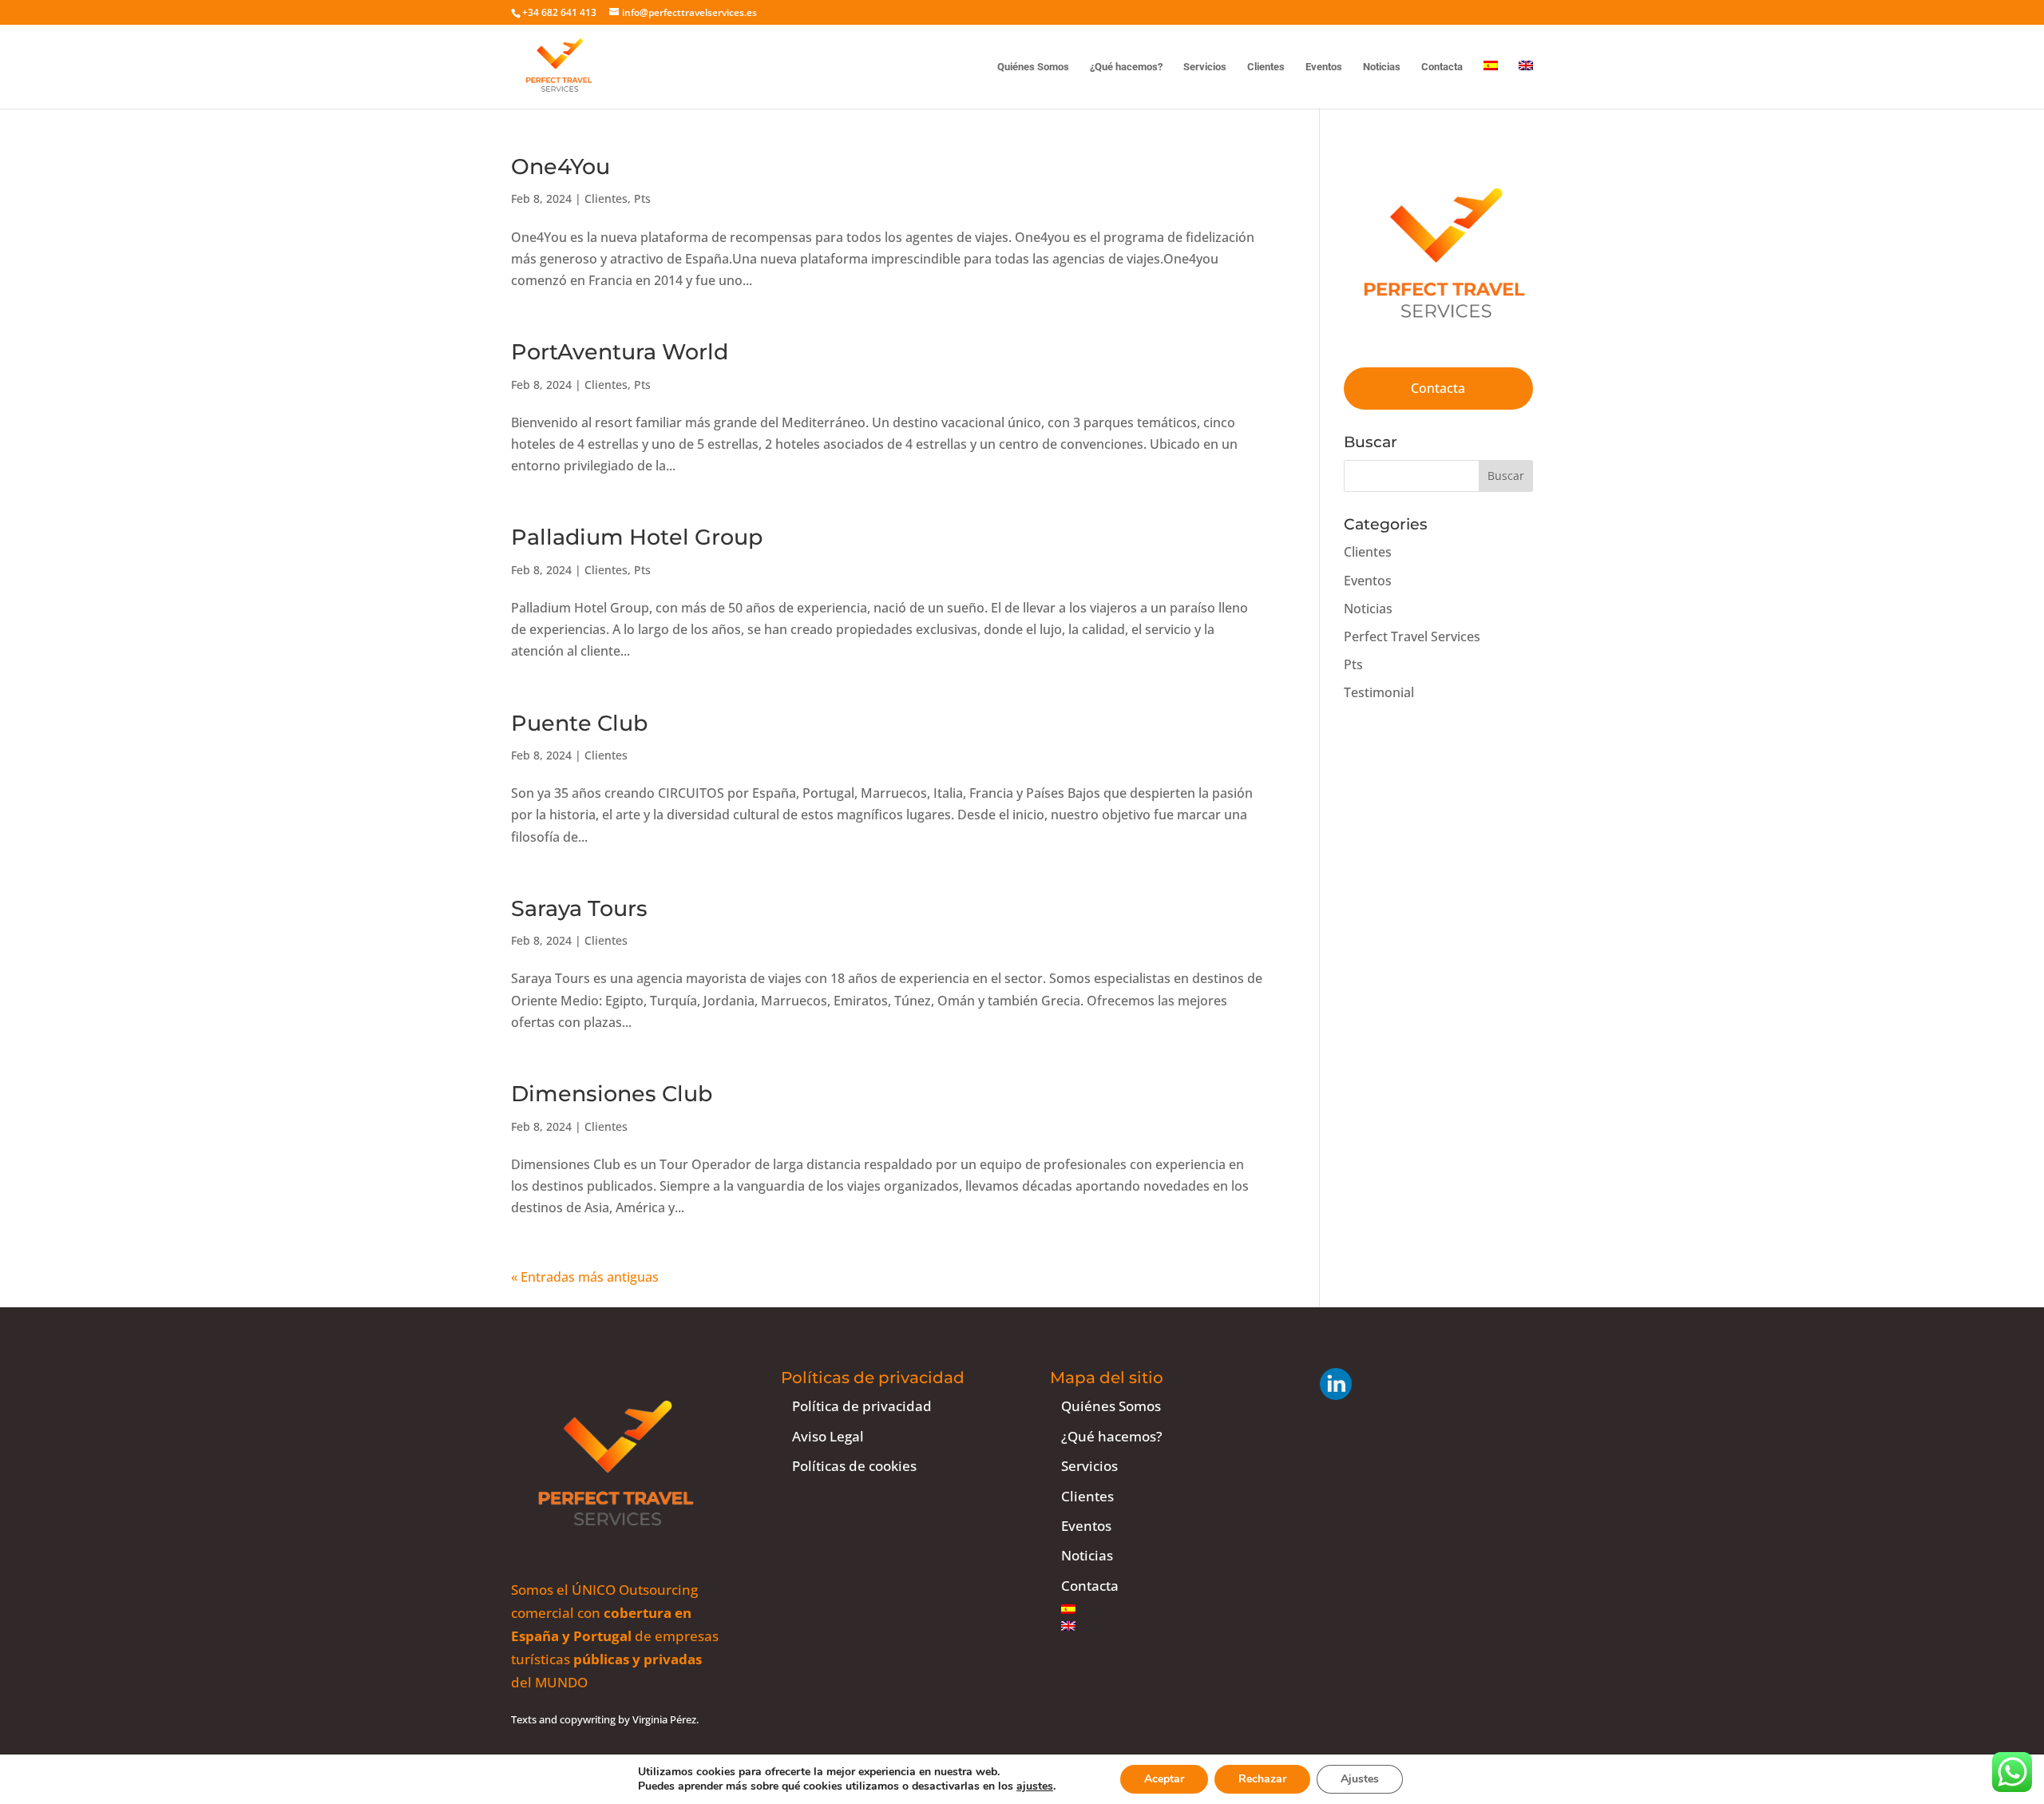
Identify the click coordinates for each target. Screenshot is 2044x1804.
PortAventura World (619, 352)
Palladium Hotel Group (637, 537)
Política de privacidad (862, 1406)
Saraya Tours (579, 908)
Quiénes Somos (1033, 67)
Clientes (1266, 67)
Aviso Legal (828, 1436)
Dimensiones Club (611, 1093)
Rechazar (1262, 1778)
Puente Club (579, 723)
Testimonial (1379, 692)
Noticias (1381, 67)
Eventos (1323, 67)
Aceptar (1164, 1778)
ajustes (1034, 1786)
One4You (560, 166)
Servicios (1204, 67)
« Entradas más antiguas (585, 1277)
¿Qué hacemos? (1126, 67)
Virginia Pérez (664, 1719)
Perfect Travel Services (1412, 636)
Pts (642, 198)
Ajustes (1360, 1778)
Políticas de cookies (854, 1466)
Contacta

> _DESCRIPTION OF THE TASK_:
Give the data again exactly, image-free.

> _RESPONSE TO THIS EXERCISE_:
Identify the click coordinates for each target. Screenshot is 2044x1804.
PortAventura World (619, 352)
Palladium Hotel Group (637, 537)
Política de privacidad (862, 1406)
Saraya Tours (579, 908)
Quiénes Somos (1033, 67)
Clientes (1266, 67)
Aviso Legal (828, 1436)
Dimensiones Club (611, 1093)
Rechazar (1262, 1778)
Puente Club (579, 723)
Testimonial (1379, 692)
Noticias (1381, 67)
Eventos (1323, 67)
Aceptar (1164, 1778)
ajustes (1034, 1786)
One4You (560, 166)
Servicios (1204, 67)
« Entradas más antiguas (585, 1277)
¿Qué hacemos? (1126, 67)
Virginia Pérez (664, 1719)
Perfect Travel Services (1412, 636)
Pts (642, 198)
Ajustes (1360, 1778)
Políticas de cookies (854, 1466)
Contacta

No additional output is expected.